China – Different Mums, Different Roles
13 Oct 2010|Added Value
While lacking the hype of other consumer segments, mums in China are an important focus for consumer and retail marketers due to their direct influence on household spending. To put the prize in perspective – there are an estimated 320 million working mothers in China, more than the entire population of the United States.
In mature markets, brands have placed considerable investment in celebrating motherhood as a milestone or personal renaissance — often presenting motherhood as a stay-home, one-dimensional experience.
In China, the reality of motherhood is markedly differently due to unique social and economic influences. The one-child policy, which from the late 1970s created homes of single children in China’s urban areas, has now gone intergenerational as these children become parents. Often doted on right up to marrying age, many Chinese women of the one-child generation find it extremely hard to summon up the selflessness to become full-time mothers.
Waiting to fill the void are four highly enthusiastic grandparents craving direct involvement in raising the child. In this context, grandparents provide a majority of basic care in the early lives of Chinese infants, making grand-parenting commonplace amongst urban families.
While the one-child policy has created the social basis for less involved mothering, economic competition has provided the logic.
As middle class families strive to keep up with the economic success of others in society, career-focused mothers are an essential part of the family’s material progress. The excess labor created by the older generation, often sharing the same house, provides the opportunity for Chinese women to resume their careers at full steam after childbirth.

□ □ □ □ □ □ □

## Stated task
Copy out the entire text on the roles of mothers in China word for word. The material that comes next has no connection to the text about mothers in China.

## Dataset excerpt
□ □ □ □ □ □ □

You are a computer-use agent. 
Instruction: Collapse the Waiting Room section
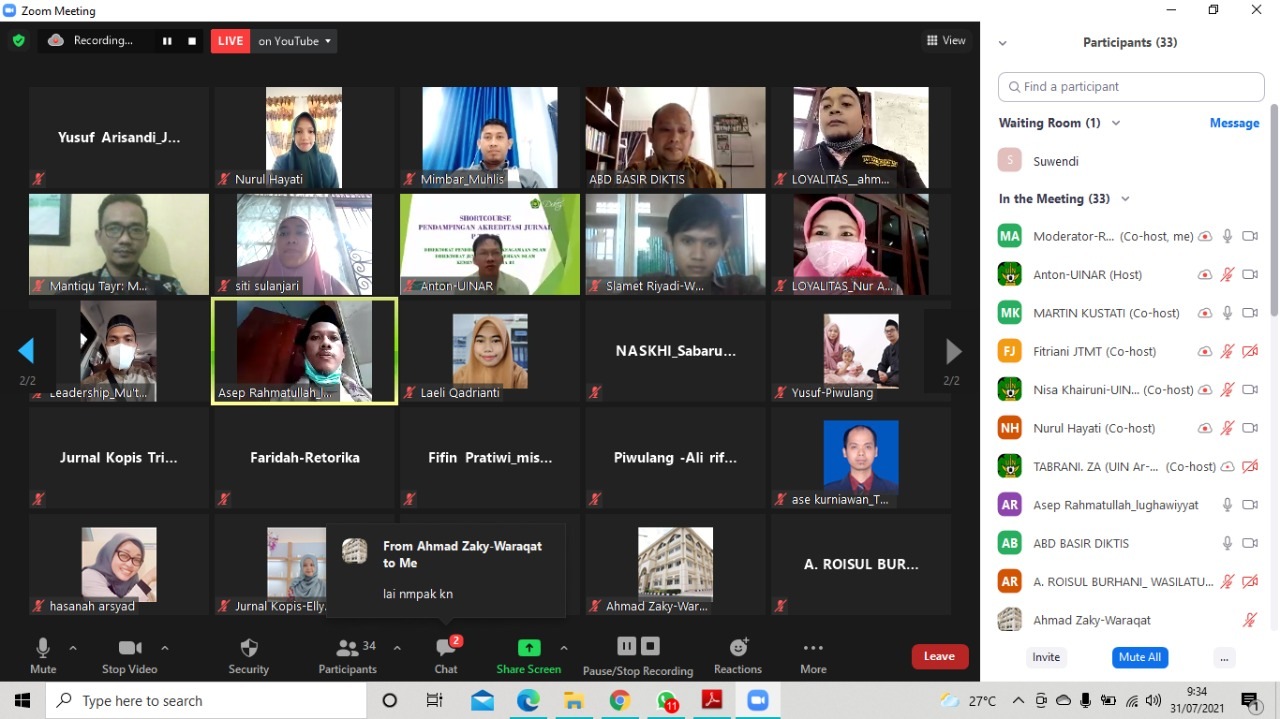[x=1116, y=123]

□ □ □ □ □ □ □

## Answer to the problem
China – Different Mums, Different Roles
13 Oct 2010|Added Value
While lacking the hype of other consumer segments, mums in China are an important focus for consumer and retail marketers due to their direct influence on household spending. To put the prize in perspective – there are an estimated 320 million working mothers in China, more than the entire population of the United States.
In mature markets, brands have placed considerable investment in celebrating motherhood as a milestone or personal renaissance — often presenting motherhood as a stay-home, one-dimensional experience.
In China, the reality of motherhood is markedly differently due to unique social and economic influences. The one-child policy, which from the late 1970s created homes of single children in China’s urban areas, has now gone intergenerational as these children become parents. Often doted on right up to marrying age, many Chinese women of the one-child generation find it extremely hard to summon up the selflessness to become full-time mothers.
Waiting to fill the void are four highly enthusiastic grandparents craving direct involvement in raising the child. In this context, grandparents provide a majority of basic care in the early lives of Chinese infants, making grand-parenting commonplace amongst urban families.
While the one-child policy has created the social basis for less involved mothering, economic competition has provided the logic.
As middle class families strive to keep up with the economic success of others in society, career-focused mothers are an essential part of the family’s material progress. The excess labor created by the older generation, often sharing the same house, provides the opportunity for Chinese women to resume their careers at full steam after childbirth.